Greenhouse gases are rising so fast that it could soon be “game over” for the climate, a leading scientist warned in response to a new study published on November 9 that finds the planet could be heading for more than 7°C warming within a lifetime.
The study, published in the journal Science Advances, reported that the United Nations’ most accurate estimates on the “business as usual” rate of global warming may actually be vastly underestimated.
The UN Intergovernmental Panel on Climate Change (IPCC) recently estimated that continuing to use fossil fuels at current rates would put the Earth on track for an average temperature rise of 2.6°C to 4.8°C above pre-industrial levels by 2100.

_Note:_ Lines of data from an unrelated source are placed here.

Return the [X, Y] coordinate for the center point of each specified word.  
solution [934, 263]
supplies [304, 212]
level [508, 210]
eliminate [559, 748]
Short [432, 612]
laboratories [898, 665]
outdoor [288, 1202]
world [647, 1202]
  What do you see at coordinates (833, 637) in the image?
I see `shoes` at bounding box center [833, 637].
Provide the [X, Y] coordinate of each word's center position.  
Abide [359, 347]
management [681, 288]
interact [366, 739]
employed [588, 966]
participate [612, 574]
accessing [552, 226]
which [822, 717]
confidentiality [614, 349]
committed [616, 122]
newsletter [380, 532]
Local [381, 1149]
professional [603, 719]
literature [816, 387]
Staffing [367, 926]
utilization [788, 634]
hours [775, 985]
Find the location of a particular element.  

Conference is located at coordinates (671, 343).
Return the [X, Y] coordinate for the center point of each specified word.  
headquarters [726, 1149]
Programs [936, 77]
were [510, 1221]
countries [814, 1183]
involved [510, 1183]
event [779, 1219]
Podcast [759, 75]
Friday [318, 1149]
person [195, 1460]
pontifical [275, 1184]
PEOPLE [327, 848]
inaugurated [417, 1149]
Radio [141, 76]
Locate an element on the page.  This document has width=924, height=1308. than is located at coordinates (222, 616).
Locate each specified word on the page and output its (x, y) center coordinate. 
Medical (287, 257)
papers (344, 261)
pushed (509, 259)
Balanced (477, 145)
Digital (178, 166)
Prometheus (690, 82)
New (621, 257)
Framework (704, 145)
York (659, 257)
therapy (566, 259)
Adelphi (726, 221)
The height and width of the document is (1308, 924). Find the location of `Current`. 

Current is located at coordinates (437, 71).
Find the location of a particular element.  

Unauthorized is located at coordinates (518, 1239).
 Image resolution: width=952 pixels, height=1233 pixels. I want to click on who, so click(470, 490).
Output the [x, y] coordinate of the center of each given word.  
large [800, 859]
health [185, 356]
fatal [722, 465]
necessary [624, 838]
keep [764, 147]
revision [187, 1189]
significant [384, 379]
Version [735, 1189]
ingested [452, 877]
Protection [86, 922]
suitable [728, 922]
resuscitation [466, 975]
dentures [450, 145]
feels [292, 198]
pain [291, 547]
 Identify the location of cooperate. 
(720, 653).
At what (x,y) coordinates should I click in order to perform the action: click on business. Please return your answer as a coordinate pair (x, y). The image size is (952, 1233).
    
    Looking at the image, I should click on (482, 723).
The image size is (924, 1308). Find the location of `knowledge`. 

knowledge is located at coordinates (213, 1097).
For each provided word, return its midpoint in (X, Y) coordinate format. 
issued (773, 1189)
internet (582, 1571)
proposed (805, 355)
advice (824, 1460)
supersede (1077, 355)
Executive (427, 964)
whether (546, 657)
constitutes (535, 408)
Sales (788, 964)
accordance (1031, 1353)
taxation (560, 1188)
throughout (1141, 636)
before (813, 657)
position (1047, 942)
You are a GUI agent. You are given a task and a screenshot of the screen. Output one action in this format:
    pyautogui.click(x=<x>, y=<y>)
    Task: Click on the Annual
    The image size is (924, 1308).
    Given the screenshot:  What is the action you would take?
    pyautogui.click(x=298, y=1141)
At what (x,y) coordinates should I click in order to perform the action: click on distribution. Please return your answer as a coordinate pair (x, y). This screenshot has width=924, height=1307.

But the authors, a team of climate researchers and scientists at the University of Hawaii at Manoa, the University of Washington, the University of Albany, and the Potsdam Institute for Climate Impact Research, say the range for that same time period is actually 4.78°C to 7.36°C.
That is because the climate has “substantially higher sensitivity” to greenhouse gases during warm phases, they write. This ultimately means that “within the 21st century, global mean temperatures will very likely exceed maximum levels reconstructed for the last 784,000 years”.
The results correspond with other recent data that finds, despite all the pledges made in the landmark Paris climate agreement, the planet is still on track for at least a 3°C global temperature rise. Scientists have long warned that catastrophic, irreversible damage would come at 2°C.
United States President-elect Donald Trump, who has denied that climate change exists, has vowed to withdraw from the Paris agreement, and his transition team is rife with fellow deniers and fossil fuel industry lobbyists.
Green groups reacted on November 9 to his win by calling on people around the world to mobilise against his anti-environmental policies “for the sake of our brothers and sisters around the world and for all future generations”.
Dr Tobias Friedrich, one of the authors, said: “Our results imply that the Earth's sensitivity to variations in atmospheric carbon dioxide increases as the climate warms. Currently, our planet is in a warm phase — an interglacial period — and the associated increased climate sensitivity needs to be taken into account for future projections of warming induced by human activities.
“The only way out is to reduce greenhouse gas emissions as soon as possible.”